§ **VORLIEGENDER TEXT**:

===============

Brücken-Katastrophe: Die Zahl der Todesopfer steigt

Unter den Trümmern der zerborstenen Brücke von Genua liegen noch immer zahllose Menschen. Unentwegt durchkämmen die Rettungstrupps mit Spürhunden das Trümmerfeld. Inzwischen wurden 42 Todesopfer geborgen.

Am Dienstag ist ein mehr als 100 Meter lange Teilstück der vierspurigen Autobahnbrücke in Genua in die Tiefe gestürzt. Mit ihm stürzten Autos herunter. Darunter lagen ein Fluss, sowie Schienen und die Gebäude eines Industriegebiets – darin auch Menschen. Inzwischen konnten 15 Menschen lebend geborgen werden aber es wurden auch bereits 42 Tote gefunden.

Das Areal sieht aus, wie nach einem Erdbeben. Im Focus-Interview erklärte der Rettungsinspektor Luciano Ronacalli jedoch, dass es in diesem Fall einen entscheidenden Hoffnungsschimmer gibt. Während beim Zusammensturz von Gebäuden infolge von Erdbeben die Opfer meist unter kleinteiligen Trümmern zerquetscht oder erstickt werden, ist dieses Trümmerfeld von großen Betonstücken besetzt: „die Betonteile sind in sehr großen Stücken abgebrochen. Und wenn sie sich verkeilen, besteht eine größere Wahrscheinlichkeit als bei normalen Gebäuden, dass größere Hohlräume entstehen, in denen sich theoretisch Überlebende befinden könnten“ Das heißt für die Rettungskräfte, dass sie im Wettlauf mit der Zeit kämpfen, um Verletzte rechtzeitig zu bergen. „Unter Umständen besteht für die Verschütteten auch noch deutlich länger als 72 Stunden eine gute Überlebensmöglichkeit – falls sie nicht weiter ernsthaft verletzt sind.“ erklärt Ronacalli.

===============

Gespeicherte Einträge
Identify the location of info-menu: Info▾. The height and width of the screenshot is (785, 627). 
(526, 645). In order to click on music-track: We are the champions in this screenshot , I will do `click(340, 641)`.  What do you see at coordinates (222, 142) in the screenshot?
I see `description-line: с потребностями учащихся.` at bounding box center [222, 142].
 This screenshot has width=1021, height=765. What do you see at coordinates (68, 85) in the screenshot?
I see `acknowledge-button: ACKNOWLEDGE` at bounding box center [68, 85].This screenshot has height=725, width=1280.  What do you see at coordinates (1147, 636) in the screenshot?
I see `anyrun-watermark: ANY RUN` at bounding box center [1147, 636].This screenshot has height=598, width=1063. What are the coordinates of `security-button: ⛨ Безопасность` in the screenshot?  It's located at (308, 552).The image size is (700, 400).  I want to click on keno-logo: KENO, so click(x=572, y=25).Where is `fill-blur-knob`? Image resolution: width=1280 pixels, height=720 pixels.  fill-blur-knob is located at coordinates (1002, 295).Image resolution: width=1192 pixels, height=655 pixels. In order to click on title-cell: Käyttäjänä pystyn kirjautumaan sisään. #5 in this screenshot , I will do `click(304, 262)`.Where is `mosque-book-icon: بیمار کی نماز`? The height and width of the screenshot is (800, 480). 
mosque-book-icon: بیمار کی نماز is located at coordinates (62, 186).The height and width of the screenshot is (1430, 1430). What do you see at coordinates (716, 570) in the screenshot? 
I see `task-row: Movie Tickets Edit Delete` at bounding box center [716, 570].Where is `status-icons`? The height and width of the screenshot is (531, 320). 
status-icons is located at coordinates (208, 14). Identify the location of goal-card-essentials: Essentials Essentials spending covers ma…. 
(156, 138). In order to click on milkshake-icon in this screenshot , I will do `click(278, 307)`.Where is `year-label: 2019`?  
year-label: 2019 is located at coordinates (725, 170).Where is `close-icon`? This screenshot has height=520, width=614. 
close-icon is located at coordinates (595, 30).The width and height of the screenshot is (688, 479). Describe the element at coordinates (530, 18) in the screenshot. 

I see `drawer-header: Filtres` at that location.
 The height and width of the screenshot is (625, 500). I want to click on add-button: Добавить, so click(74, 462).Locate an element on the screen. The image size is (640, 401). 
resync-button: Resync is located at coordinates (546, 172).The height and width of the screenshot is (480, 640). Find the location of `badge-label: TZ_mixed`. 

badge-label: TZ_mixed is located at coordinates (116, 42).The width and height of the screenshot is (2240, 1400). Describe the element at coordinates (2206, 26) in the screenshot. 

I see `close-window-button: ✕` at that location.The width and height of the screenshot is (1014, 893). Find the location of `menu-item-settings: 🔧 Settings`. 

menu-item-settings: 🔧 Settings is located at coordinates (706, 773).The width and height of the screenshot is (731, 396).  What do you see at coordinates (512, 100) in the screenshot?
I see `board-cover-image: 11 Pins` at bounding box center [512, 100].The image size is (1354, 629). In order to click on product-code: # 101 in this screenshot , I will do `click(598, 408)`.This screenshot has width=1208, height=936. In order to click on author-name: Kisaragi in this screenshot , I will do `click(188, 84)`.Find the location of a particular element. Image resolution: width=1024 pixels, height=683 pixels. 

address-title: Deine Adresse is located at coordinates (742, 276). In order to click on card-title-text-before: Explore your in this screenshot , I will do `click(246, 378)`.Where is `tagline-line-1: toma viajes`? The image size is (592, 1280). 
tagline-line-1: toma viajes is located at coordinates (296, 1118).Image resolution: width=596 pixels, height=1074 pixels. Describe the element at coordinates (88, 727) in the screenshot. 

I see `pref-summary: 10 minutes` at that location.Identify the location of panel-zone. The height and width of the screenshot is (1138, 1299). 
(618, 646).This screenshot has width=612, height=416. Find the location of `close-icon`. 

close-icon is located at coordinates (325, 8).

===============

§ **AUFGABE 1**: Entscheiden Sie für jede Aussage, ob sie mit dem Text über den Brückeneinsturz in Genua übereinstimmt, und belegen Sie Ihr Urteil mit einem wörtlichen Zitat. (a) Bisher wurden 15 Menschen lebend geborgen. (b) Das Trümmerfeld besteht vor allem aus kleinteiligen Trümmern. (c) Die eingestürzte Autobahnbrücke war zweispurig.
§ **AUFGABE 2**: Was befand sich laut dem Text über den Brückeneinsturz in Genua unterhalb des eingestürzten Teilstücks?
Die Einträge stammen aus einer anderen Quelle als der Text.

§ **ERWARTETE ANTWORT 1**:
(a) Ja: „Inzwischen konnten 15 Menschen lebend geborgen werden“.
(b) Nein: „ist dieses Trümmerfeld von großen Betonstücken besetzt“.
(c) Nein: „der vierspurigen Autobahnbrücke in Genua“.

§ **ERWARTETE ANTWORT 2**: Ein Fluss, Schienen und die Gebäude eines Industriegebiets, in denen sich auch Menschen aufhielten.